The pills and booze seem weak, unsure; the gun romantic, decisive. There is no slow fade into oblivion, no fading chance to reach for the phone and maybe make one last desperate attempt to call for help. Just a quick bang and that’s it, blackness and blood splatter. If I’m honest with myself, that’s how I would do it.

I think about Colby’s life and, on paper, at least, it seems like he had it all figured out: a good job, volunteer work, a wife, a house, a regular foursome. But he didn’t. Something was missing. Something was off. And my guess is he couldn’t figure out how to silence that voice that lived somewhere just behind his right ear—the one that kept telling him that he didn’t deserve the house or the wife, that he would never measure up as a man, how no one really loved him and no matter what anyone else said, his whole life was shit.

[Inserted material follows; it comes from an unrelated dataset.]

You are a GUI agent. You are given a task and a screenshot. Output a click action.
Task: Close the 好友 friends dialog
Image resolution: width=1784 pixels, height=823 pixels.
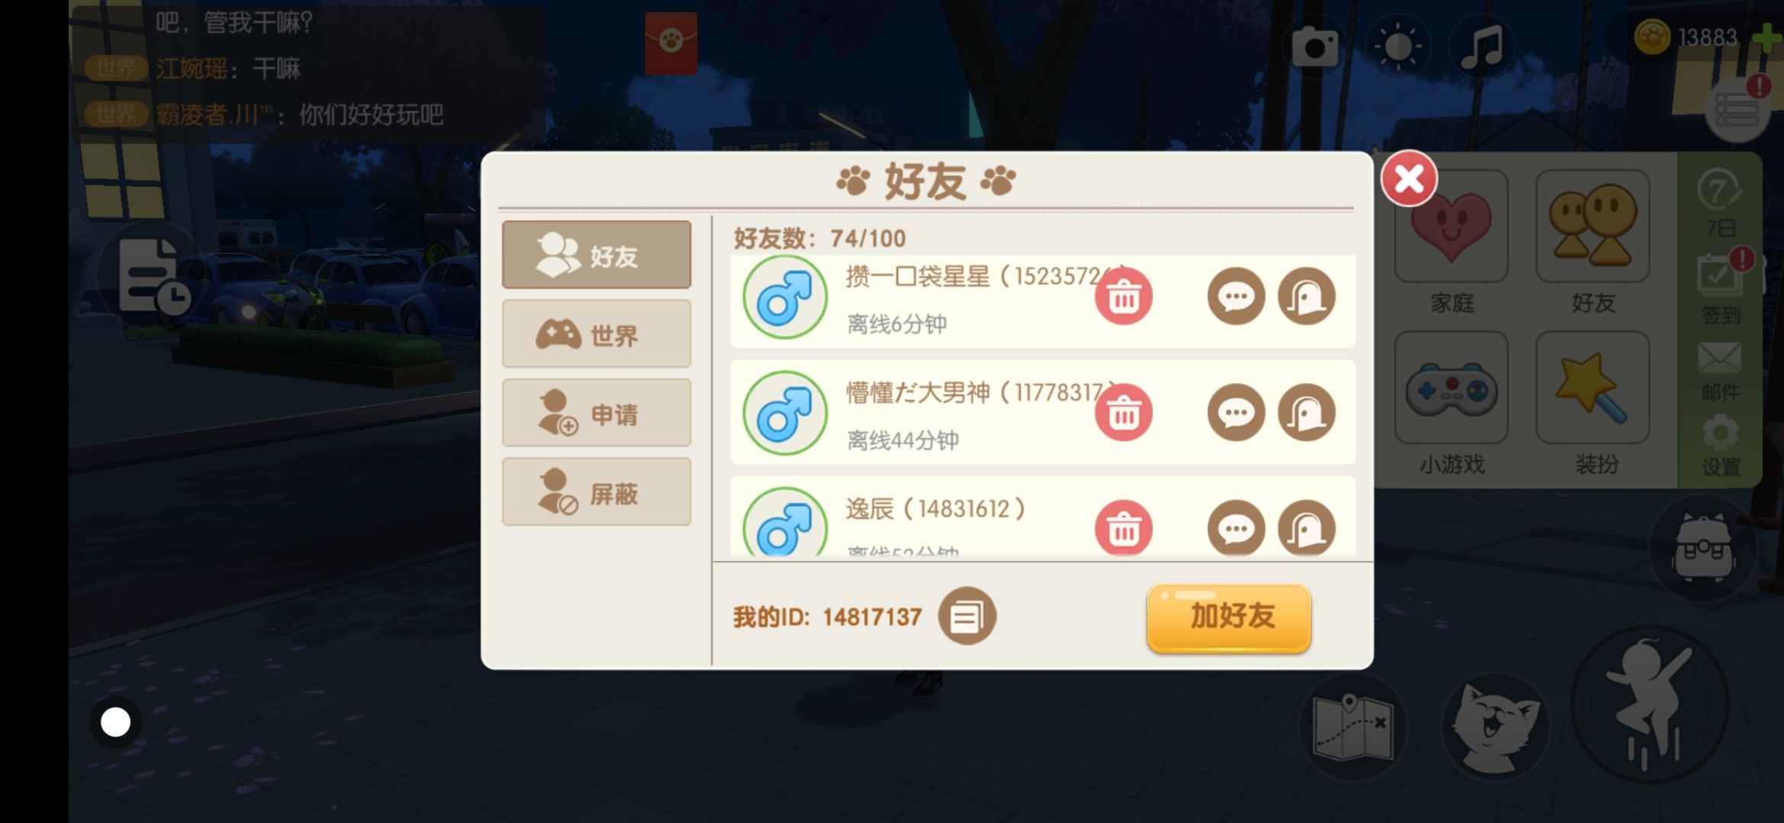[1409, 179]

So he stopped it the only way he knew how. He was twenty-nine years old.

I didn’t go to the funeral, didn’t send flowers or a card or my condolences. Maybe I should have. Still, the reason I didn’t go is because I couldn’t handle seeing myself in that casket. Thinking how it could have been me in that hotel room—how our roles could have easily been reversed. The only thing I did was print out the obituary from the Indianapolis Star’s website and read it over and over again. Wondering, if it were mine, would it have been any longer than the four or five lines telling me about Colby’s survivors, his church, his job, and where I should go to pay my last respects.